(Data items)
===============
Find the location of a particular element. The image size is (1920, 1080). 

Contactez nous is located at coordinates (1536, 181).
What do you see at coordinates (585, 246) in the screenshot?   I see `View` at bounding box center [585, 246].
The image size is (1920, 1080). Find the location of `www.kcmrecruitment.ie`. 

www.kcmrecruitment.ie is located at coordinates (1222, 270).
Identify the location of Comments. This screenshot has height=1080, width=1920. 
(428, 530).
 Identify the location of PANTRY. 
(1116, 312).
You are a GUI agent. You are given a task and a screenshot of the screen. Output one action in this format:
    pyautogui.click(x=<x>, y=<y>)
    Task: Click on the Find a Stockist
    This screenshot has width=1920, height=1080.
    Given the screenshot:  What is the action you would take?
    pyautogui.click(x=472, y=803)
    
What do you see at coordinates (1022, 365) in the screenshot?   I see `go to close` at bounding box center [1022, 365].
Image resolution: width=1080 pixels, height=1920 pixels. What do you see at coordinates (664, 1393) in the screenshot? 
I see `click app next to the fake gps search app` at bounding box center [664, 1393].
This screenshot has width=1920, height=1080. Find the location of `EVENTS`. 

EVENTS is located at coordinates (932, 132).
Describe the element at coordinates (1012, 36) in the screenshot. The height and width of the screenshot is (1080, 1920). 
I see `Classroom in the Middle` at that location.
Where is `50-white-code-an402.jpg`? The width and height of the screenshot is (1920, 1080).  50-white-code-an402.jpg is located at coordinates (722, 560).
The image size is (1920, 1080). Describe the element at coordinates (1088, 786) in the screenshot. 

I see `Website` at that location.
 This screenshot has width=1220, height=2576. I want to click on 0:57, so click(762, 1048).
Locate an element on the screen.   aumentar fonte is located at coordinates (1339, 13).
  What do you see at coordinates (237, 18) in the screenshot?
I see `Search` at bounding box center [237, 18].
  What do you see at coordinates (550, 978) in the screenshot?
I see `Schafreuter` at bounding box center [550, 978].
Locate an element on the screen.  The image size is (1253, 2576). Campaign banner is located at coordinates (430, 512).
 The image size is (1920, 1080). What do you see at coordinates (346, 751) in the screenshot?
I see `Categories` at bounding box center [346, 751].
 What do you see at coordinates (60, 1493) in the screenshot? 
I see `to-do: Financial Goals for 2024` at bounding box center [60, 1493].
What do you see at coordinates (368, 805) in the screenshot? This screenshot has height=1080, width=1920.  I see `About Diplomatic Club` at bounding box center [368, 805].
===============
* WHAT TO PRODUCE *
Reproduce every line of the listing above without any change.

* THE ANSWER *
Find the location of a particular element. The image size is (1920, 1080). 

Contactez nous is located at coordinates (1536, 181).
What do you see at coordinates (585, 246) in the screenshot?   I see `View` at bounding box center [585, 246].
The image size is (1920, 1080). Find the location of `www.kcmrecruitment.ie`. 

www.kcmrecruitment.ie is located at coordinates (1222, 270).
Identify the location of Comments. This screenshot has height=1080, width=1920. 
(428, 530).
 Identify the location of PANTRY. 
(1116, 312).
You are a GUI agent. You are given a task and a screenshot of the screen. Output one action in this format:
    pyautogui.click(x=<x>, y=<y>)
    Task: Click on the Find a Stockist
    This screenshot has width=1920, height=1080.
    Given the screenshot:  What is the action you would take?
    pyautogui.click(x=472, y=803)
    
What do you see at coordinates (1022, 365) in the screenshot?   I see `go to close` at bounding box center [1022, 365].
Image resolution: width=1080 pixels, height=1920 pixels. What do you see at coordinates (664, 1393) in the screenshot? 
I see `click app next to the fake gps search app` at bounding box center [664, 1393].
This screenshot has width=1920, height=1080. Find the location of `EVENTS`. 

EVENTS is located at coordinates (932, 132).
Describe the element at coordinates (1012, 36) in the screenshot. The height and width of the screenshot is (1080, 1920). 
I see `Classroom in the Middle` at that location.
Where is `50-white-code-an402.jpg`? The width and height of the screenshot is (1920, 1080).  50-white-code-an402.jpg is located at coordinates (722, 560).
The image size is (1920, 1080). Describe the element at coordinates (1088, 786) in the screenshot. 

I see `Website` at that location.
 This screenshot has width=1220, height=2576. I want to click on 0:57, so click(762, 1048).
Locate an element on the screen.   aumentar fonte is located at coordinates (1339, 13).
  What do you see at coordinates (237, 18) in the screenshot?
I see `Search` at bounding box center [237, 18].
  What do you see at coordinates (550, 978) in the screenshot?
I see `Schafreuter` at bounding box center [550, 978].
Locate an element on the screen.  The image size is (1253, 2576). Campaign banner is located at coordinates (430, 512).
 The image size is (1920, 1080). What do you see at coordinates (346, 751) in the screenshot?
I see `Categories` at bounding box center [346, 751].
 What do you see at coordinates (60, 1493) in the screenshot? 
I see `to-do: Financial Goals for 2024` at bounding box center [60, 1493].
What do you see at coordinates (368, 805) in the screenshot? This screenshot has height=1080, width=1920.  I see `About Diplomatic Club` at bounding box center [368, 805].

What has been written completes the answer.